While it seems most of Hong Kong's talent were jetting around the world in a fit of co-production mania, director Bitto Albertini took his Italian crew on holidays to the Orient and resumed his successful Three Fantastic Supermen series with a new set of costumed heroes plus Shaw Brothers superstar Lo Lieh and rising star Shih Szu.
Hopeless FBI agent Captain Robert Wallace (Robert Malcolm) is called away from his marriage ceremony (`I'll send you a postcard!') and sent to Bangkok to investigate the disappearance of six American expatriates. After innumerable travelogue scenes showing the beauty of Thailand in springtime, a mysterious woman in a cocktail dress (Shih Szu) follows Wallace to a Thai martial arts match and tells him to find the kung fu master Tang. Convinced he has enough Siamese scenes in the can, Bitto takes the next plane to Hong Kong where Wallace fronts the US ambassador, played by French comedian Jacques Dufilho as a strange creature obsessed with Richard Nixon (he even has a framed portrait in his executive bathroom) and his own failing bowels: `Kung fu's like a laxative... it all comes from the inside!'. The ambassador hints at a secret weapon - all he will say is it has something to do with longjohns.
Still in the pursuit of Tang, Wallace heads to the local kung fu match where he meets two old thieving acquaintances from Italy, Max (Antonio Cantafora) and Jerry (Sal Borgese, the only cast member from the series). Wallace unwittingly ends up in the ring with the champion (Lo Lieh) while the mute Jerry, known as "Monkey Face", makes sympathetic grimaces and whooping noises. Wallace gets his arse kicked in the ring (no pun intended), it turns out, by none other than Master Tang. That's Lieutenant Tang of the narcotics squad, on the trail of superbaddy Chen Loh (Tung Lin)and his army of black-clad goons, who Wallace also suspects are behind the kidnapping. Tang and the mysterious woman (who turns out be Tang's girlfriend) give all three wide-eyes a crash course in kung fu, while Wallace picks up the elusive longjohns, and the Fantastic Super Five head to Taiwan for an extended showdown with the low-down Loh. Once the red body suits and head masks are on, making them impervious to all weapons, they tear through a market like a pajama whirlwind, at one point bouncing up and down in slow motion while Loh's goons empty countless rounds into them.

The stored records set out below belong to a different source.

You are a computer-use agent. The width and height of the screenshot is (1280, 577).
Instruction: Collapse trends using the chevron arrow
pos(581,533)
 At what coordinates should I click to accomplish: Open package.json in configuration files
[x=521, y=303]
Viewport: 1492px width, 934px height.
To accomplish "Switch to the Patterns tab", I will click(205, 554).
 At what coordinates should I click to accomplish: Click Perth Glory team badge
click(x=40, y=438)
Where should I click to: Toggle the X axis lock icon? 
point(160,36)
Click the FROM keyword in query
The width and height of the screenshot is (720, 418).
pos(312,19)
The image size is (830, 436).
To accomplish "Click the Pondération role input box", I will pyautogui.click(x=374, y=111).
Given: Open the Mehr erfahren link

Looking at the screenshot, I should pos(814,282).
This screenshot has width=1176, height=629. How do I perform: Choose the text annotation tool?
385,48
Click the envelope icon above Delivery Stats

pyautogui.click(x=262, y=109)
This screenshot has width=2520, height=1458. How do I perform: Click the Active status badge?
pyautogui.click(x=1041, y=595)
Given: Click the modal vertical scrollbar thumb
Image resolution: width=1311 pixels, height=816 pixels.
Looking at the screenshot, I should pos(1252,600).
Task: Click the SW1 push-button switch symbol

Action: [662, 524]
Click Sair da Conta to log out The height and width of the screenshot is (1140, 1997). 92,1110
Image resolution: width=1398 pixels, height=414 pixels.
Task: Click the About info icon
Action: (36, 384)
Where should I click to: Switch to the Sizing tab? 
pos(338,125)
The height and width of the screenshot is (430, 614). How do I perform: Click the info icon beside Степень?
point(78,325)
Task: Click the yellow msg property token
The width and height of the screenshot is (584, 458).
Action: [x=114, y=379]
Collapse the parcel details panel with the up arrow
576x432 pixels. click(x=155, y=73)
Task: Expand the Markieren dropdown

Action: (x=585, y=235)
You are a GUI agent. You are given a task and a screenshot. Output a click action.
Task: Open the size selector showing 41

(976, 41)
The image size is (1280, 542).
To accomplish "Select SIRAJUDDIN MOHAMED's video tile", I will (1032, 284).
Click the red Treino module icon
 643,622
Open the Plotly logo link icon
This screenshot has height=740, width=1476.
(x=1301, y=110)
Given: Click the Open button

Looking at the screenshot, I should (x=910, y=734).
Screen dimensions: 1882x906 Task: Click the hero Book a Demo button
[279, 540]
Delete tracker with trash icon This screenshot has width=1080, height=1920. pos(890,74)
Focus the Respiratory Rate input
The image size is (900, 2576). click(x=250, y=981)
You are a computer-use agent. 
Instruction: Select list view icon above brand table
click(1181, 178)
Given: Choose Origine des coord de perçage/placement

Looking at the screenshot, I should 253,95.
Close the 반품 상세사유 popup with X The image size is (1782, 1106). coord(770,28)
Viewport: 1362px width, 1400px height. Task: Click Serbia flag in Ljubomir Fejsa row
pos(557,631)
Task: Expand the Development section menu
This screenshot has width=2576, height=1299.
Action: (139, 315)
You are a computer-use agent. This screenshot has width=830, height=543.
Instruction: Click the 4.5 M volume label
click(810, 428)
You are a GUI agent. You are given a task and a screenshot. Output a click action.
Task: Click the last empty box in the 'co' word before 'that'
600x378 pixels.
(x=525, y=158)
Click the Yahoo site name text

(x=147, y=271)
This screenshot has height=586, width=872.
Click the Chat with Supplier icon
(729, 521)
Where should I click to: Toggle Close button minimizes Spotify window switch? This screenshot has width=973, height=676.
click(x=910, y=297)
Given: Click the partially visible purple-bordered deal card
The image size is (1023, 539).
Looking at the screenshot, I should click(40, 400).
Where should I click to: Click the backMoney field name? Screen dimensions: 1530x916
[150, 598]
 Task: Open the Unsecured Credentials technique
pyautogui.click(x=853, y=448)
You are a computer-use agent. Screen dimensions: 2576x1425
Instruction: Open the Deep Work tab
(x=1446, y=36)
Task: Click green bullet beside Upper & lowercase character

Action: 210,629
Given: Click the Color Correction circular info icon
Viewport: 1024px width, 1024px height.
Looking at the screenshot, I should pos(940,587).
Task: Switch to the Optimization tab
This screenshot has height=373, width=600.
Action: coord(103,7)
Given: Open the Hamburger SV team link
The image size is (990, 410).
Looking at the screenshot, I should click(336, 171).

`Crash, Che Botte!' is technically superior to most of Albertini's action comedies, which is hardly surprising considering his Italian crew were in the spiritual homeland of silly actioners. Bitto quickly learns the patented Shaw Brothers crash zoom and uses it with as much subtlety as Quentin did in Kill Bill Volume 2; to be fair, other shots actually add to the action with some effective victim-cam and slow motion you don't often see in chop sockeys. And utilizing the local talent (Jackie Chan, still two years away from starring roles, appears in a blink-and-you'll-miss role as a stuntman), Bitto at times makes the break from knockaround comedy to bona fide action scenes. While Lo Lieh is slicing through a scene with Shaw Brothers precision, the whitebread superheroes are taking on the baddies Terence Hill style, and yet there is no real culture clash - slaparound films are like a bowl of noodles, tasty with either soy or spaghetti sauce. Bitto still can't help littering his script with more risqué than usual innuendoes, poo poo jokes, poorly-conceived topical references (Max to Tang: `So, you're the Last Tang in Hong Kong?') and the ever present cultural insensitivity (peasant to a Wallace in his bad Oriental disguise: `If you're Chinese, I'm Little Led Liding Hood!').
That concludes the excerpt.